* _Task item_:
Be exact. Print each record as it stands.

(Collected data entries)
>>>
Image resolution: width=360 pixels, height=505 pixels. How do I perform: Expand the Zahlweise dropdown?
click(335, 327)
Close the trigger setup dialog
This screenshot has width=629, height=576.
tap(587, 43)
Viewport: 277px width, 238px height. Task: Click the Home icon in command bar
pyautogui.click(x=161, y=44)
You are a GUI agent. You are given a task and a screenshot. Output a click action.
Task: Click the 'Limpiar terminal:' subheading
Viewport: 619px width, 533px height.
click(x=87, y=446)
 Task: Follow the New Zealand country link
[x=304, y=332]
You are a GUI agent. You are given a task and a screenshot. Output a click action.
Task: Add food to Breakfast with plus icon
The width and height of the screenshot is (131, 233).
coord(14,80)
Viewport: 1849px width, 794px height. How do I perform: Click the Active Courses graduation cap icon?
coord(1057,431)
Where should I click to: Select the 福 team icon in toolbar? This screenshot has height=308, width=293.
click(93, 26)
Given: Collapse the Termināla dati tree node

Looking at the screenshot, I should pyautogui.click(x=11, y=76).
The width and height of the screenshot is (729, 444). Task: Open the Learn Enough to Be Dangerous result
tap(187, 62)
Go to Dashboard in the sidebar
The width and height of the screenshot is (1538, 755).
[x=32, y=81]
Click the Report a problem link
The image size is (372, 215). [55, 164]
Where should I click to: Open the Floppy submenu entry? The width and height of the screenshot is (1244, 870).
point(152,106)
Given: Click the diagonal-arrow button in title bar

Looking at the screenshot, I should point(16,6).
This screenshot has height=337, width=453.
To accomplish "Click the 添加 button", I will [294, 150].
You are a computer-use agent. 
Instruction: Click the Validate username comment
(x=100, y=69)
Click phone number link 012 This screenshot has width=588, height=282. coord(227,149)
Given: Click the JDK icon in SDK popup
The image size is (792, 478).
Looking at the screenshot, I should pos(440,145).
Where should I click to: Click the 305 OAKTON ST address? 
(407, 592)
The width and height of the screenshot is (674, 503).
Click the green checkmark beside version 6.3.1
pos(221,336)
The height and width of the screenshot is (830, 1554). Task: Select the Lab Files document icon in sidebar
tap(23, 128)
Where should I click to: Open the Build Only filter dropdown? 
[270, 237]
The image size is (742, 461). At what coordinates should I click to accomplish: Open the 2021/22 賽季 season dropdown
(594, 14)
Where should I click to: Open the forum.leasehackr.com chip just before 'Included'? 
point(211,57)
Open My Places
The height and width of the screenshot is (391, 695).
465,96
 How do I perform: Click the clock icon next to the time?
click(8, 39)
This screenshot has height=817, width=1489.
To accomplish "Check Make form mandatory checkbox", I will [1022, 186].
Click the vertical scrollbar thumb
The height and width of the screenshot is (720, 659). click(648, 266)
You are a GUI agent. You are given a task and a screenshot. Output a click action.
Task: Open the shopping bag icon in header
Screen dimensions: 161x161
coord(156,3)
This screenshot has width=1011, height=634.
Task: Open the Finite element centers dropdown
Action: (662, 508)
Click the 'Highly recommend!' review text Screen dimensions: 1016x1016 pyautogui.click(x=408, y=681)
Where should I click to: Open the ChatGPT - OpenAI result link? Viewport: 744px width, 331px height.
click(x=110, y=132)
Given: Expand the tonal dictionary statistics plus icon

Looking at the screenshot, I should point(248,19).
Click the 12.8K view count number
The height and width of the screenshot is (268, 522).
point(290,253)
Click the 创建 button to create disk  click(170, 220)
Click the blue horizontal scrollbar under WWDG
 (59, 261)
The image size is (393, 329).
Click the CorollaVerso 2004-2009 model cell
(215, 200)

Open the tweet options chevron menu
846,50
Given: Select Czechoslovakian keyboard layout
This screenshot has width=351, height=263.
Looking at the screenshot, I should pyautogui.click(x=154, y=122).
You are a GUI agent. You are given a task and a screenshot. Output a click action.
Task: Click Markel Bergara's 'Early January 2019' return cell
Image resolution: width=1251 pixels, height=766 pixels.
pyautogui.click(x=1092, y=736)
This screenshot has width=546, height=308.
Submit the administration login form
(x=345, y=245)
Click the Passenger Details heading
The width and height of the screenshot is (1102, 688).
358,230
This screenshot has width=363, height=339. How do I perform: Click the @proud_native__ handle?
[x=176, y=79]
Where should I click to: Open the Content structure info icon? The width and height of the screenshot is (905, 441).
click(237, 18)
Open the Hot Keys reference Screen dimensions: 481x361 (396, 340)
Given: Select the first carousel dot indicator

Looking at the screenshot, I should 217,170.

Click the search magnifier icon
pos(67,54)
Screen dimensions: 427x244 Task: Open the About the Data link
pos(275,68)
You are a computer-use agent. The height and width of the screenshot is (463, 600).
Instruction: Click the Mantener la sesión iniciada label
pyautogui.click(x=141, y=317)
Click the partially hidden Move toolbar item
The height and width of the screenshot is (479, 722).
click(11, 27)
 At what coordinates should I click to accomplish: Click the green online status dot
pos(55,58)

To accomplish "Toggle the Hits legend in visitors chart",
<<<
* _Solution for this task_:
Image resolution: width=360 pixels, height=505 pixels. How do I perform: Expand the Zahlweise dropdown?
click(335, 327)
Close the trigger setup dialog
This screenshot has width=629, height=576.
tap(587, 43)
Viewport: 277px width, 238px height. Task: Click the Home icon in command bar
pyautogui.click(x=161, y=44)
You are a GUI agent. You are given a task and a screenshot. Output a click action.
Task: Click the 'Limpiar terminal:' subheading
Viewport: 619px width, 533px height.
click(x=87, y=446)
 Task: Follow the New Zealand country link
[x=304, y=332]
You are a GUI agent. You are given a task and a screenshot. Output a click action.
Task: Add food to Breakfast with plus icon
The width and height of the screenshot is (131, 233).
coord(14,80)
Viewport: 1849px width, 794px height. How do I perform: Click the Active Courses graduation cap icon?
coord(1057,431)
Where should I click to: Select the 福 team icon in toolbar? This screenshot has height=308, width=293.
click(93, 26)
Given: Collapse the Termināla dati tree node

Looking at the screenshot, I should pyautogui.click(x=11, y=76).
The width and height of the screenshot is (729, 444). Task: Open the Learn Enough to Be Dangerous result
tap(187, 62)
Go to Dashboard in the sidebar
The width and height of the screenshot is (1538, 755).
[x=32, y=81]
Click the Report a problem link
The image size is (372, 215). [55, 164]
Where should I click to: Open the Floppy submenu entry? The width and height of the screenshot is (1244, 870).
point(152,106)
Given: Click the diagonal-arrow button in title bar

Looking at the screenshot, I should point(16,6).
This screenshot has height=337, width=453.
To accomplish "Click the 添加 button", I will [294, 150].
You are a computer-use agent. 
Instruction: Click the Validate username comment
(x=100, y=69)
Click phone number link 012 This screenshot has width=588, height=282. coord(227,149)
Given: Click the JDK icon in SDK popup
The image size is (792, 478).
Looking at the screenshot, I should pos(440,145).
Where should I click to: Click the 305 OAKTON ST address? 
(407, 592)
The width and height of the screenshot is (674, 503).
Click the green checkmark beside version 6.3.1
pos(221,336)
The height and width of the screenshot is (830, 1554). Task: Select the Lab Files document icon in sidebar
tap(23, 128)
Where should I click to: Open the Build Only filter dropdown? 
[270, 237]
The image size is (742, 461). At what coordinates should I click to accomplish: Open the 2021/22 賽季 season dropdown
(594, 14)
Where should I click to: Open the forum.leasehackr.com chip just before 'Included'? 
point(211,57)
Open My Places
The height and width of the screenshot is (391, 695).
465,96
 How do I perform: Click the clock icon next to the time?
click(8, 39)
This screenshot has height=817, width=1489.
To accomplish "Check Make form mandatory checkbox", I will [1022, 186].
Click the vertical scrollbar thumb
The height and width of the screenshot is (720, 659). click(648, 266)
You are a GUI agent. You are given a task and a screenshot. Output a click action.
Task: Open the shopping bag icon in header
Screen dimensions: 161x161
coord(156,3)
This screenshot has width=1011, height=634.
Task: Open the Finite element centers dropdown
Action: (662, 508)
Click the 'Highly recommend!' review text Screen dimensions: 1016x1016 pyautogui.click(x=408, y=681)
Where should I click to: Open the ChatGPT - OpenAI result link? Viewport: 744px width, 331px height.
click(x=110, y=132)
Given: Expand the tonal dictionary statistics plus icon

Looking at the screenshot, I should point(248,19).
Click the 12.8K view count number
The height and width of the screenshot is (268, 522).
point(290,253)
Click the 创建 button to create disk  click(170, 220)
Click the blue horizontal scrollbar under WWDG
 (59, 261)
The image size is (393, 329).
Click the CorollaVerso 2004-2009 model cell
(215, 200)

Open the tweet options chevron menu
846,50
Given: Select Czechoslovakian keyboard layout
This screenshot has width=351, height=263.
Looking at the screenshot, I should pyautogui.click(x=154, y=122).
You are a GUI agent. You are given a task and a screenshot. Output a click action.
Task: Click Markel Bergara's 'Early January 2019' return cell
Image resolution: width=1251 pixels, height=766 pixels.
pyautogui.click(x=1092, y=736)
This screenshot has width=546, height=308.
Submit the administration login form
(x=345, y=245)
Click the Passenger Details heading
The width and height of the screenshot is (1102, 688).
358,230
This screenshot has width=363, height=339. How do I perform: Click the @proud_native__ handle?
[x=176, y=79]
Where should I click to: Open the Content structure info icon? The width and height of the screenshot is (905, 441).
click(237, 18)
Open the Hot Keys reference Screen dimensions: 481x361 (396, 340)
Given: Select the first carousel dot indicator

Looking at the screenshot, I should 217,170.

Click the search magnifier icon
pos(67,54)
Screen dimensions: 427x244 Task: Open the About the Data link
pos(275,68)
You are a computer-use agent. The height and width of the screenshot is (463, 600).
Instruction: Click the Mantener la sesión iniciada label
pyautogui.click(x=141, y=317)
Click the partially hidden Move toolbar item
The height and width of the screenshot is (479, 722).
click(11, 27)
 At what coordinates should I click to accomplish: Click the green online status dot
pos(55,58)

To accomplish "Toggle the Hits legend in visitors chart",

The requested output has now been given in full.